Cinéma - Editoriaux - Société - Tribune - 5 mars 2017

De l’empathie pour les animaux à celle pour les hommes…

Une tribune parue dans Libération, il y a quelques jours, cosignée par des gens de formation et de professions diverses, avait pour titre : “Enseignons à l’école l’empathie pour les animaux.”

La tribune est plus riche que cela, mais le titre à lui seul vaut le détour. L’empathie est spontanée, souvent attribuée aux neurones miroirs. C’est ce qui amène un bébé à sourire en réponse au sourire de sa mère. La tribune mentionne, d’ailleurs, le fait que les enfants ont spontanément de l’empathie pour les animaux ; c’est vrai, en tout cas, pour certains mammifères et quelques oiseaux. C’est moins net pour les poissons et les insectes, pour ne pas parler des huîtres ni du corail.

Cette attirance est réciproque et les animaux ont souvent un comportement très différent avec les jeunes enfants – et souvent, d’ailleurs, avec les handicapés – de celui qu’ils ont avec les adultes.

La question est de savoir si on peut enseigner l’empathie. De même qu’on peut enseigner les marques du respect, mais pas le respect autrement que par l’exemple, je crains qu’on ne puisse enseigner l’empathie autrement que par l’exemple. C’est ce que font de nombreux films mettant en scène des animaux et je vois mal un professeur rivaliser dans ce domaine avec Les 101 Dalmatiens.

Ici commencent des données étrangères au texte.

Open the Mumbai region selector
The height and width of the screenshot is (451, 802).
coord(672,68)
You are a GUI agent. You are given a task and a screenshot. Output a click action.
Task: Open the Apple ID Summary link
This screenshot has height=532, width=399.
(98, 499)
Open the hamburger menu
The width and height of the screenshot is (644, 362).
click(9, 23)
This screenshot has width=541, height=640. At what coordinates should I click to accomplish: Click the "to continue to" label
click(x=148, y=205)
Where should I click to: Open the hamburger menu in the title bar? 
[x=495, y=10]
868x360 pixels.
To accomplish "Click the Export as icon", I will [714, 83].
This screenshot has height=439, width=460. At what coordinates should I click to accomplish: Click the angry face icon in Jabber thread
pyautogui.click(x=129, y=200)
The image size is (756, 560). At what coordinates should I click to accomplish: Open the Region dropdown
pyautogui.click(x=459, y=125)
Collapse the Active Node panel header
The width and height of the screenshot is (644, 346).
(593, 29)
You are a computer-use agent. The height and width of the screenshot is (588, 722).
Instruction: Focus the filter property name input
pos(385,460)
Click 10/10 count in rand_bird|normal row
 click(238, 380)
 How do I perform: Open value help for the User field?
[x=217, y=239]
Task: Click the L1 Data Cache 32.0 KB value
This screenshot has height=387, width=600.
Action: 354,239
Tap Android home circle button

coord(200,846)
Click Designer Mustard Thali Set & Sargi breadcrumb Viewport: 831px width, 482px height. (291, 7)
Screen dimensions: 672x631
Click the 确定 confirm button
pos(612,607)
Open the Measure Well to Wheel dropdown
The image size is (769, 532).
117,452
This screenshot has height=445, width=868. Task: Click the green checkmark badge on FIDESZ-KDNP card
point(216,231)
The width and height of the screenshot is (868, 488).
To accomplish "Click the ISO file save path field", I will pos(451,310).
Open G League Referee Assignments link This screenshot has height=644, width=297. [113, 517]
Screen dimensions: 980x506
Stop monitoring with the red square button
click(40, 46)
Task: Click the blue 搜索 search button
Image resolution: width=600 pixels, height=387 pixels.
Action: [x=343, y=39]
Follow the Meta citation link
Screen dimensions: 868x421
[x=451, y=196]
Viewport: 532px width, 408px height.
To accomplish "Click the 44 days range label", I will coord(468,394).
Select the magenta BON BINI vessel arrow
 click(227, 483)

Il me semble que l’empathie est spontanée, et que son absence est le symptôme d’un mal-être, d’une carence ; peut-être, au moment de l’adolescence, une manière de rompre avec l’enfance.

Vouloir enseigner l’empathie, en dehors du fait que cela me semble impossible, consiste à essayer de soigner un symptôme sans rechercher la cause du problème. On est dans la rééducation. Et ce que les signataires de la tribune recherchent, c’est d’apprendre, à travers les animaux, à éprouver de l’empathie pour ses semblables.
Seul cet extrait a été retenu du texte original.